= Material to process =
::::::::::

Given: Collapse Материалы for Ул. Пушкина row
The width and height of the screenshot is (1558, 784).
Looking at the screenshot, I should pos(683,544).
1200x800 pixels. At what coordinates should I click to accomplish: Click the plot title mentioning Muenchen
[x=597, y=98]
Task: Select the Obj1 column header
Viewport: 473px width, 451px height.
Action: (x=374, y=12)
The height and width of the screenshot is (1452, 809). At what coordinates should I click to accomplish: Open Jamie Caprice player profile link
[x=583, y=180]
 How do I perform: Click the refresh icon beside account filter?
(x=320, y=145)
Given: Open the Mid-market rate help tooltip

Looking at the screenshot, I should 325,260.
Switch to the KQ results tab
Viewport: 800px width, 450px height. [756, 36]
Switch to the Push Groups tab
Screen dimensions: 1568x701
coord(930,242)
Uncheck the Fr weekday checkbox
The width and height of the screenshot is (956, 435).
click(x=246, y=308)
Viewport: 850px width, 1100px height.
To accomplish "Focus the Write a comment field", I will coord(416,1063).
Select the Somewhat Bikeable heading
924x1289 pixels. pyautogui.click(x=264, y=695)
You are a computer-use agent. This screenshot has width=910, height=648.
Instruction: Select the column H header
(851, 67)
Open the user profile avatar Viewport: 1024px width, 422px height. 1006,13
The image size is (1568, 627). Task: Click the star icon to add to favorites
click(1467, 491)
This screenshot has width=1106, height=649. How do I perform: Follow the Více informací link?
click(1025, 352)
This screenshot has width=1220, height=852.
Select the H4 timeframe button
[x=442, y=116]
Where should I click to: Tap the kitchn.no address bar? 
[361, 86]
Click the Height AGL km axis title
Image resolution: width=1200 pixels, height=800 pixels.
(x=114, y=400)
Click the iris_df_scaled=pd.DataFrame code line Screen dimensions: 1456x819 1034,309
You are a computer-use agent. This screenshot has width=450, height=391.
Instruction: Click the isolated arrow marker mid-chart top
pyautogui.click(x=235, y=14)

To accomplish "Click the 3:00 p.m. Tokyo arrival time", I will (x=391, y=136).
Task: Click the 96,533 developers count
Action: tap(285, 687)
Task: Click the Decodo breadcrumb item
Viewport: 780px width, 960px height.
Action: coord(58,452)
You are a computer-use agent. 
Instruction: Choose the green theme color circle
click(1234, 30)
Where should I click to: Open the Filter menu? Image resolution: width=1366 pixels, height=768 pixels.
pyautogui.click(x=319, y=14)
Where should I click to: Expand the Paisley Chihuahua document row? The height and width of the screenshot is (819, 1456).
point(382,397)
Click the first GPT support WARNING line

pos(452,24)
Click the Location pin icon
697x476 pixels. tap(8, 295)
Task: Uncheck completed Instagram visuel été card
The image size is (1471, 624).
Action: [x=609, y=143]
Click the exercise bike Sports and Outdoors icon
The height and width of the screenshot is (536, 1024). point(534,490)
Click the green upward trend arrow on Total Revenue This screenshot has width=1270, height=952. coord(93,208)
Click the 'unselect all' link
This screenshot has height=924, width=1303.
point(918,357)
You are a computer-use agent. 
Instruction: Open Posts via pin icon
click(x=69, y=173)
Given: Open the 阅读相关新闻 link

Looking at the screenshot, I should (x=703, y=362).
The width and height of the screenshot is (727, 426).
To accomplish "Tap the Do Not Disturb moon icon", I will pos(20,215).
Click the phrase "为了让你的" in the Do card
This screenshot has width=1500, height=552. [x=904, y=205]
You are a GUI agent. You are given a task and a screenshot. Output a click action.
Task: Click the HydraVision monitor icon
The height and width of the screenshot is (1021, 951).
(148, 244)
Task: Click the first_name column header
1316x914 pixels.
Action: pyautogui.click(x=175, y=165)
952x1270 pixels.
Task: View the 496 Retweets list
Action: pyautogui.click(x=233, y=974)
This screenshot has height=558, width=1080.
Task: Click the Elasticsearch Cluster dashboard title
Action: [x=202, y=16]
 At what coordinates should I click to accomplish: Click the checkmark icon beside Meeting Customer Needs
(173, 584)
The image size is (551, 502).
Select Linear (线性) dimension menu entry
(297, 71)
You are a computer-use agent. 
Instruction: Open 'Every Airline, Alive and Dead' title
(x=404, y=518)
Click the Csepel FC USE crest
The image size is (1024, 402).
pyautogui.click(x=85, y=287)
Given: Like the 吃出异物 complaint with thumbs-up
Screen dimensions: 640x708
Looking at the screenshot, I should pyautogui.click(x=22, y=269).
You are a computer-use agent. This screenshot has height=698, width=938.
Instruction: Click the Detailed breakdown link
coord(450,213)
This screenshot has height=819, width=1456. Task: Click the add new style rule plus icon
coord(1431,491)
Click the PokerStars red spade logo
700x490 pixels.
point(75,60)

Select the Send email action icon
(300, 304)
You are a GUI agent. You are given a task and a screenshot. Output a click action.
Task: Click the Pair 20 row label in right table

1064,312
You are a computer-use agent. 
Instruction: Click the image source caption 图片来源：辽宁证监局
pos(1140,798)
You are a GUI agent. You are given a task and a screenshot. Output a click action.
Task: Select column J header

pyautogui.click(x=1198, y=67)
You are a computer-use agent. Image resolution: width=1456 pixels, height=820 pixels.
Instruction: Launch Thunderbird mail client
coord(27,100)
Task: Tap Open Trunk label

::::::::::

= Work required =
Rewrite all of the records above, substituting "desktop agent" for every occurrence of "computer-use agent" and leaving everything else unchanged.

= Solved problem =
Given: Collapse Материалы for Ул. Пушкина row
The width and height of the screenshot is (1558, 784).
Looking at the screenshot, I should pos(683,544).
1200x800 pixels. At what coordinates should I click to accomplish: Click the plot title mentioning Muenchen
[x=597, y=98]
Task: Select the Obj1 column header
Viewport: 473px width, 451px height.
Action: (x=374, y=12)
The height and width of the screenshot is (1452, 809). At what coordinates should I click to accomplish: Open Jamie Caprice player profile link
[x=583, y=180]
 How do I perform: Click the refresh icon beside account filter?
(x=320, y=145)
Given: Open the Mid-market rate help tooltip

Looking at the screenshot, I should 325,260.
Switch to the KQ results tab
Viewport: 800px width, 450px height. [756, 36]
Switch to the Push Groups tab
Screen dimensions: 1568x701
coord(930,242)
Uncheck the Fr weekday checkbox
The width and height of the screenshot is (956, 435).
click(x=246, y=308)
Viewport: 850px width, 1100px height.
To accomplish "Focus the Write a comment field", I will coord(416,1063).
Select the Somewhat Bikeable heading
924x1289 pixels. pyautogui.click(x=264, y=695)
You are a desktop agent. This screenshot has width=910, height=648.
Instruction: Select the column H header
(851, 67)
Open the user profile avatar Viewport: 1024px width, 422px height. 1006,13
The image size is (1568, 627). Task: Click the star icon to add to favorites
click(1467, 491)
This screenshot has width=1106, height=649. How do I perform: Follow the Více informací link?
click(1025, 352)
This screenshot has width=1220, height=852.
Select the H4 timeframe button
[x=442, y=116]
Where should I click to: Tap the kitchn.no address bar? 
[361, 86]
Click the Height AGL km axis title
Image resolution: width=1200 pixels, height=800 pixels.
(x=114, y=400)
Click the iris_df_scaled=pd.DataFrame code line Screen dimensions: 1456x819 1034,309
You are a desktop agent. This screenshot has width=450, height=391.
Instruction: Click the isolated arrow marker mid-chart top
pyautogui.click(x=235, y=14)

To accomplish "Click the 3:00 p.m. Tokyo arrival time", I will (x=391, y=136).
Task: Click the 96,533 developers count
Action: tap(285, 687)
Task: Click the Decodo breadcrumb item
Viewport: 780px width, 960px height.
Action: coord(58,452)
You are a desktop agent. 
Instruction: Choose the green theme color circle
click(1234, 30)
Where should I click to: Open the Filter menu? Image resolution: width=1366 pixels, height=768 pixels.
pyautogui.click(x=319, y=14)
Where should I click to: Expand the Paisley Chihuahua document row? The height and width of the screenshot is (819, 1456).
point(382,397)
Click the first GPT support WARNING line

pos(452,24)
Click the Location pin icon
697x476 pixels. tap(8, 295)
Task: Uncheck completed Instagram visuel été card
The image size is (1471, 624).
Action: [x=609, y=143]
Click the exercise bike Sports and Outdoors icon
The height and width of the screenshot is (536, 1024). point(534,490)
Click the green upward trend arrow on Total Revenue This screenshot has width=1270, height=952. coord(93,208)
Click the 'unselect all' link
This screenshot has height=924, width=1303.
point(918,357)
You are a desktop agent. 
Instruction: Open Posts via pin icon
click(x=69, y=173)
Given: Open the 阅读相关新闻 link

Looking at the screenshot, I should (x=703, y=362).
The width and height of the screenshot is (727, 426).
To accomplish "Tap the Do Not Disturb moon icon", I will pos(20,215).
Click the phrase "为了让你的" in the Do card
This screenshot has width=1500, height=552. [x=904, y=205]
You are a GUI agent. You are given a task and a screenshot. Output a click action.
Task: Click the HydraVision monitor icon
The height and width of the screenshot is (1021, 951).
(148, 244)
Task: Click the first_name column header
1316x914 pixels.
Action: pyautogui.click(x=175, y=165)
952x1270 pixels.
Task: View the 496 Retweets list
Action: pyautogui.click(x=233, y=974)
This screenshot has height=558, width=1080.
Task: Click the Elasticsearch Cluster dashboard title
Action: [x=202, y=16]
 At what coordinates should I click to accomplish: Click the checkmark icon beside Meeting Customer Needs
(173, 584)
The image size is (551, 502).
Select Linear (线性) dimension menu entry
(297, 71)
You are a desktop agent. 
Instruction: Open 'Every Airline, Alive and Dead' title
(x=404, y=518)
Click the Csepel FC USE crest
The image size is (1024, 402).
pyautogui.click(x=85, y=287)
Given: Like the 吃出异物 complaint with thumbs-up
Screen dimensions: 640x708
Looking at the screenshot, I should pyautogui.click(x=22, y=269).
You are a desktop agent. This screenshot has height=698, width=938.
Instruction: Click the Detailed breakdown link
coord(450,213)
This screenshot has height=819, width=1456. Task: Click the add new style rule plus icon
coord(1431,491)
Click the PokerStars red spade logo
700x490 pixels.
point(75,60)

Select the Send email action icon
(300, 304)
You are a GUI agent. You are given a task and a screenshot. Output a click action.
Task: Click the Pair 20 row label in right table

1064,312
You are a desktop agent. 
Instruction: Click the image source caption 图片来源：辽宁证监局
pos(1140,798)
You are a GUI agent. You are given a task and a screenshot. Output a click action.
Task: Select column J header

pyautogui.click(x=1198, y=67)
You are a desktop agent. Image resolution: width=1456 pixels, height=820 pixels.
Instruction: Launch Thunderbird mail client
coord(27,100)
Task: Tap Open Trunk label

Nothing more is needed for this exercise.